Advanced: Creating a Config Object Directly

For fine-grained control, create a Config object and pass individual feature toggles:

from revo_norm import normalize_text
from revo_norm.config import Config

# Create a custom config
cfg = Config()
cfg.temperature = False
cfg.measurements = False
cfg.hijri = False

# Use it (via the legacy config= parameter)
result = normalize_text(text, language="ms", config=cfg)

Config Class Methods

from revo_norm.config import Config

# From profile name
cfg = Config.from_profile("basic")

# With specific features disabled
cfg = Config.with_disabled(["acronyms", "measurements"])

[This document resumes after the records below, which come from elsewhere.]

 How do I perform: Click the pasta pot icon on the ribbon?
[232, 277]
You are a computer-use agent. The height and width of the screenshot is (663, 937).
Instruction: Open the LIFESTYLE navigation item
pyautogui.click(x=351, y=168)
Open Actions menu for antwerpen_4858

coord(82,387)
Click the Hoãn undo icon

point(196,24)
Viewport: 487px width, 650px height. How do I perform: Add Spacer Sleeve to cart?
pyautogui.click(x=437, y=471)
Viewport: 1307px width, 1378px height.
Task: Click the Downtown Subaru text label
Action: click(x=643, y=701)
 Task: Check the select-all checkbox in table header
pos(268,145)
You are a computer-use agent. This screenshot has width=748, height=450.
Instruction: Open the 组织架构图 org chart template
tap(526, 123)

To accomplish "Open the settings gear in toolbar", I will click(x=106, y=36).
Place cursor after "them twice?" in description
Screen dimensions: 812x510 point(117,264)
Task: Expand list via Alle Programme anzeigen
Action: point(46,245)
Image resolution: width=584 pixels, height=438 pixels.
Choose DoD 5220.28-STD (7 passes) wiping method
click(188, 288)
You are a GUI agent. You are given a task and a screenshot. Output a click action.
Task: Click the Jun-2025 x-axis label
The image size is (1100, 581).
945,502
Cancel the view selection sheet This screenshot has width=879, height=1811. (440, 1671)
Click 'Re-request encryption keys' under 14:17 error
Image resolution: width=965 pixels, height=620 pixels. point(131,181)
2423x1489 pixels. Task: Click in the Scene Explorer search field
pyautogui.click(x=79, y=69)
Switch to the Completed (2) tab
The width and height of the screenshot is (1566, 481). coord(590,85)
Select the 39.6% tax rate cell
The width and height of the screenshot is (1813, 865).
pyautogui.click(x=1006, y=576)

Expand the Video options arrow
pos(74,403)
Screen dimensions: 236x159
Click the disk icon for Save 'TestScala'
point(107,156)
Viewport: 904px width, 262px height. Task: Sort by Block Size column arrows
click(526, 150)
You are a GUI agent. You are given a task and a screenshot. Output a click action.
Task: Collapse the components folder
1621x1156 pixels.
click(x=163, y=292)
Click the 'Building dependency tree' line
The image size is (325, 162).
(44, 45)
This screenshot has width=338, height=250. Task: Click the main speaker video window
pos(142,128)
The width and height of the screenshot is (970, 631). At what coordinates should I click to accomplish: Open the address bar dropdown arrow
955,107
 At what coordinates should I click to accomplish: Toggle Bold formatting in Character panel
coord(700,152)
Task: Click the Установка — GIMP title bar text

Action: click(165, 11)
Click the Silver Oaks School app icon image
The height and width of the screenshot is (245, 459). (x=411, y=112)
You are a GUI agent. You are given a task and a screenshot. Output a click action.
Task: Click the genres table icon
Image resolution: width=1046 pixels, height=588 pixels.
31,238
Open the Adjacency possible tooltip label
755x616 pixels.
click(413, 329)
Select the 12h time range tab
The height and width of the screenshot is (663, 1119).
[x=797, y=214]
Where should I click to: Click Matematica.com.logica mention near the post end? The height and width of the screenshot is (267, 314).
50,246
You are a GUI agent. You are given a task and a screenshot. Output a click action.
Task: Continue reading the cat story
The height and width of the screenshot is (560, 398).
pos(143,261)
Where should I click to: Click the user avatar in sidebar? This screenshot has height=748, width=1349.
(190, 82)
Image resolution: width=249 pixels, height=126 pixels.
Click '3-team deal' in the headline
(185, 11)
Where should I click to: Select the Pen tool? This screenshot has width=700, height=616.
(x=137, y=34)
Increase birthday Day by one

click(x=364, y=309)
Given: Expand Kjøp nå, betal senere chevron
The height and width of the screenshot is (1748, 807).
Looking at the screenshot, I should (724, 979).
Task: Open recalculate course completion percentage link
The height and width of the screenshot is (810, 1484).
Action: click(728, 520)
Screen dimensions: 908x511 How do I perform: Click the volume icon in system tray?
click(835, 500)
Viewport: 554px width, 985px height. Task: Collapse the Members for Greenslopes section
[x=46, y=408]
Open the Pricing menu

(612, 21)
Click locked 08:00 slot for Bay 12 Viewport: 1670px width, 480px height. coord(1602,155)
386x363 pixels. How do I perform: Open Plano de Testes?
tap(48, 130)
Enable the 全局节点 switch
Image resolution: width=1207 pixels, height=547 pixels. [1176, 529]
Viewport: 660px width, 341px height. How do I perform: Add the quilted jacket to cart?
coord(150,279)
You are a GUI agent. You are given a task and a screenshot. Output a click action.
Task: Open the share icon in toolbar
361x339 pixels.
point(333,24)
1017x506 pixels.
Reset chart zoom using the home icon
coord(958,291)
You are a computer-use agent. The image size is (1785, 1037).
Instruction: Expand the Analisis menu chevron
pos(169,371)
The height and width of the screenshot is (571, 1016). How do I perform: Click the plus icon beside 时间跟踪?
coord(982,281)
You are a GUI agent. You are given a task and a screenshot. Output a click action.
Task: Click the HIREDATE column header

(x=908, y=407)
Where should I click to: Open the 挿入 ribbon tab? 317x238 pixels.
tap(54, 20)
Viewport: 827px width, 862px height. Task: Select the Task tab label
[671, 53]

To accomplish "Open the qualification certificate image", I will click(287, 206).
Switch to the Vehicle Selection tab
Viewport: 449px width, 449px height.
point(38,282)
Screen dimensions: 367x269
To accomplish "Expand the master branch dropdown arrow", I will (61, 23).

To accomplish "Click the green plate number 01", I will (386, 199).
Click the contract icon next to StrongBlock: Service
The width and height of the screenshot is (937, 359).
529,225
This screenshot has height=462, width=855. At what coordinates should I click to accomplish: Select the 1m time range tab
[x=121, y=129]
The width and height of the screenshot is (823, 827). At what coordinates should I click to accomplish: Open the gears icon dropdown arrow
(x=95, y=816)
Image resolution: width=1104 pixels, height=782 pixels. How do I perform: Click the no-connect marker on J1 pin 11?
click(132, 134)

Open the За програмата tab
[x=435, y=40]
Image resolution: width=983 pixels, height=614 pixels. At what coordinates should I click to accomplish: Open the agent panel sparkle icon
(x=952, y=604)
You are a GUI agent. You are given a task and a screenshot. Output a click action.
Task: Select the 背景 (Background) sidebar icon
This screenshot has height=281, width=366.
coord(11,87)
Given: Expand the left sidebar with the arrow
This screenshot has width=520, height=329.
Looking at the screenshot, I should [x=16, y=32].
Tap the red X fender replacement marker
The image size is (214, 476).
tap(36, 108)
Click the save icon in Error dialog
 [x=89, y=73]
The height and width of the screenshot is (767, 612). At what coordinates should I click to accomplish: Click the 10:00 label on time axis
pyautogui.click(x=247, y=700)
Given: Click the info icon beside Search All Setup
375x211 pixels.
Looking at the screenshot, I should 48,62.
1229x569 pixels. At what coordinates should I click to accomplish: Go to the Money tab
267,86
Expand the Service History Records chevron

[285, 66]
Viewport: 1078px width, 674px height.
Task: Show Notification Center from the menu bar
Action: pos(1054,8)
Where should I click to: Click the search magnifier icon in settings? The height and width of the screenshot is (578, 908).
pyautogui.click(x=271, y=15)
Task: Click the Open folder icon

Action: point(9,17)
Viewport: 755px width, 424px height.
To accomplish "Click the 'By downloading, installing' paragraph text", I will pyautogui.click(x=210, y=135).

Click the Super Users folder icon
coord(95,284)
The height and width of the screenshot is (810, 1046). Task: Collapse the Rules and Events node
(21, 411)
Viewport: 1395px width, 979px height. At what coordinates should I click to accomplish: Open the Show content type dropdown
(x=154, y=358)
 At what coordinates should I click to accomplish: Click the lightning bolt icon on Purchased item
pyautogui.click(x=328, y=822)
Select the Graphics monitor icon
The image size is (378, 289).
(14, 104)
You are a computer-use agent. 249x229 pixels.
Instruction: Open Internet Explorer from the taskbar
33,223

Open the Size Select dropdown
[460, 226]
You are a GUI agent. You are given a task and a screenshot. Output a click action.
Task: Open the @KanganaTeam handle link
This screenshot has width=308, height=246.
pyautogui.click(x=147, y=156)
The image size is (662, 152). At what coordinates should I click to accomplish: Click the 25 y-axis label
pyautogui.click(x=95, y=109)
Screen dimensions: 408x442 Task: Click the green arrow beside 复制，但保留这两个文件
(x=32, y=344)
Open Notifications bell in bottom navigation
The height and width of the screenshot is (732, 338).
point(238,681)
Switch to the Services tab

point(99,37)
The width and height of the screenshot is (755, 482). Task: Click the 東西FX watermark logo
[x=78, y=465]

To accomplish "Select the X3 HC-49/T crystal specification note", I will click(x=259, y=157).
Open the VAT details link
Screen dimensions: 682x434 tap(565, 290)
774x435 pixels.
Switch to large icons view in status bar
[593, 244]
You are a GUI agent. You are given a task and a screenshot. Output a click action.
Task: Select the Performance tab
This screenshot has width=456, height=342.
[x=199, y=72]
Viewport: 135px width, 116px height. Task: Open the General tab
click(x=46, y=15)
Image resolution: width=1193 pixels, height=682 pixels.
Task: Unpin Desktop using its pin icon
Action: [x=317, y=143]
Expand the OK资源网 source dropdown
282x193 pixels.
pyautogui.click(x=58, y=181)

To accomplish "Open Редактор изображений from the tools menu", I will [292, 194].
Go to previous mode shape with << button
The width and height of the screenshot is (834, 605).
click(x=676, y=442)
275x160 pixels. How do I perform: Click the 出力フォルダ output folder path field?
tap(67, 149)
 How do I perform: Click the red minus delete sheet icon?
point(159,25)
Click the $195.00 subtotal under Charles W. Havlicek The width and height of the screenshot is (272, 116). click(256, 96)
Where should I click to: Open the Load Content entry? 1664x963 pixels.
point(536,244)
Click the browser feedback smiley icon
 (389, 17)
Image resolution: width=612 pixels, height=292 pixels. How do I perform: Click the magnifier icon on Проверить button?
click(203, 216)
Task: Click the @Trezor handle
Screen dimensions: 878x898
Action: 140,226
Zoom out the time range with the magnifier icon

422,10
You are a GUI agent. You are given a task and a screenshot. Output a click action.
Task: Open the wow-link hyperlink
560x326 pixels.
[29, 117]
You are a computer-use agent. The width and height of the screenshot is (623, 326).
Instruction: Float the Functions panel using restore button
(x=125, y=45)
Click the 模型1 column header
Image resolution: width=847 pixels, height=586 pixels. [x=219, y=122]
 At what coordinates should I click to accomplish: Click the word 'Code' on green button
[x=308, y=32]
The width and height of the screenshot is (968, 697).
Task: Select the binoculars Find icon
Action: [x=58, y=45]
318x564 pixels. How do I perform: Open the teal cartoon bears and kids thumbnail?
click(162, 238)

# Check if a feature is enabled
cfg.is_enabled("temperature")  # Returns True

# List all feature fields
Config._feature_fields()  # Returns list of boolean field names

Programmatic Feature Control

from revo_norm.config import Config

cfg = Config()           # All features on (standard)
cfg.acronyms = False     # Turn off acronym expansion
cfg.fractions = False    # Turn off fraction normalization
cfg.dates = True         # Explicitly enable (already default)

# Check before running
if cfg.should_run_malay_features("ms"):
    # Malay-specific features will run
    pass

Adding Custom Pronunciation Mappings

The pronunciation mappings system lets you define how specific terms should be spoken. These mappings are applied first in the pipeline, before any other transformations, so they always take priority.

from revo_norm import normalize_text
from revo_norm.pronunciation_mappings import add_custom_mapping

# Add a custom mapping
add_custom_mapping("YOLO", "you only live once", "en")

result = normalize_text("YOLO approach", language="en")
# Output: "you only live once approach"

Note: add_custom_mapping() modifies a module-level dictionary and is not thread-safe. For thread-safe usage, add mappings during application startup before any calls to normalize_text().


Backward Compatibility

The old API (boolean flags, NormalizationConfig, FeatureGroup, FeatureLevel, Profile enums) is still accepted but emits DeprecationWarning. See the Migration Guide for details.